In cross section arms are elliptical with their shortest dimension normally oriented along the microscope axis. Unforked arm is narrow proximally, expands distally to a maximum breadth about two-thirds of the way along its length, then decreases slightly in breadth to a blunt termination. Usually 4-9 distinct chambers, convex distally, can be seen; however, shell may become spongy over the distal one-third of the arm. Similarly, the forked arm expands distally and branches where its breadth reaches a maximum. Usually 5-9 distinct chambers, including those on the branches, convex distally; chambers on branches sometimes obscured by spongy meshwork.

Internal spines form a basic framework that is covered by a lattice of small circular to subcircular pores.

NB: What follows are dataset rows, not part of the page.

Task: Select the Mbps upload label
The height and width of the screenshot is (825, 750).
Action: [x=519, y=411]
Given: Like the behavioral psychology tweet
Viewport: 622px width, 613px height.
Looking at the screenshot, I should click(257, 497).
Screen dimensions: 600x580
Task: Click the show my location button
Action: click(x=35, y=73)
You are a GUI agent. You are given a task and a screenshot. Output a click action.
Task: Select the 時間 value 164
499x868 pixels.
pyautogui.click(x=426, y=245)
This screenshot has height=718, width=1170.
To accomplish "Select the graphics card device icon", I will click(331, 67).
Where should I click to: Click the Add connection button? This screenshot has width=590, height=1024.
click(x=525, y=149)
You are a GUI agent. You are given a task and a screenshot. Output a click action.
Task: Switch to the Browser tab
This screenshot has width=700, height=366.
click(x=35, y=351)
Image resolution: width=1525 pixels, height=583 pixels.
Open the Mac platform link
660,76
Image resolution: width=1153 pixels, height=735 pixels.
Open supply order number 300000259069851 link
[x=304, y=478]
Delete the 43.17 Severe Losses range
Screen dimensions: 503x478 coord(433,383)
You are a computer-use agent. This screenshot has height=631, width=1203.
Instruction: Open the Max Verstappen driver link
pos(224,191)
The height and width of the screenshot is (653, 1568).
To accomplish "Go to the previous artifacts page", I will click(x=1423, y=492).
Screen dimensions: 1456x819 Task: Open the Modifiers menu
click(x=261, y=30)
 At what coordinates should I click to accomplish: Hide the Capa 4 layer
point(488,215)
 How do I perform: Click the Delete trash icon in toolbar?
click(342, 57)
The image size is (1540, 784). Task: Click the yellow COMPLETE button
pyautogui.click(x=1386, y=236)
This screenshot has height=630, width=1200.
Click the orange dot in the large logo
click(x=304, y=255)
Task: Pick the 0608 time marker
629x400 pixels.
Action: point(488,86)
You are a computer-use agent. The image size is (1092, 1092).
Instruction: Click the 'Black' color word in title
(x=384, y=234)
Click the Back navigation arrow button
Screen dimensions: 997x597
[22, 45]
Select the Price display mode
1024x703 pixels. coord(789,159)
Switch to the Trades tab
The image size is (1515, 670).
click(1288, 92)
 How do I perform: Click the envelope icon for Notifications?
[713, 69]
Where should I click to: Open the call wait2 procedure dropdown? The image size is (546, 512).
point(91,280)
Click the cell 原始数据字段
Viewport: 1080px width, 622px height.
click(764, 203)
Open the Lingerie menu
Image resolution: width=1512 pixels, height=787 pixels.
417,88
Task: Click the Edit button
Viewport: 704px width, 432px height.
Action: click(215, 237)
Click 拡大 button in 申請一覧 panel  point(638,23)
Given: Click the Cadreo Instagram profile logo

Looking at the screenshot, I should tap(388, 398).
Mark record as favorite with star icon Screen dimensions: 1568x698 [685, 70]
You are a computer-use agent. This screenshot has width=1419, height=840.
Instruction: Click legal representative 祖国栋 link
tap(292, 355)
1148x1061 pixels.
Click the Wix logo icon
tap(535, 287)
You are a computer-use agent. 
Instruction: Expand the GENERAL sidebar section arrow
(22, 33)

In some specimens a patagium is present around the central structure and arms, sometimes with 4 or 5 chambered rows, concave inwards; sometimes simply a spongy mass. It seems probable that a complete patagium (i.e., on a fully developed specimen) might surround the whole basic shell structure, but in all specimens examined the patagium had developed only between the 2 main arms and around the central structure. Patagium generally more delicate than the main shell (Nigrini, 1967).

Specimens from the upper parts of the cores examined [late Quaternary] average four or five proximal chambers on the forked arm before it bifurcates. Lower down in the cores [early Quaternary] this number decreases, and forms with two or three (sometimes one) such chambers predominate. The decrease coincides approximately with an increase in abundance (Nigrini, 1971).


Total length 236-307 m. Radius of simple arm 119-155 m; of forked arm 119-155 m. Maximum breadth of simple arm 63-119 m; of branches on forked arm 36-63 m (Nigrini, 1967).


This species is common in tropical sediments from all oceans. Its morphotypic first appearance is in the early part of the Spongaster pentas Zone and it is extant. Rare at the lower end of its range, but easily recognizable, even from fragmentary specimens. Morphotypic first appearance is synchronous.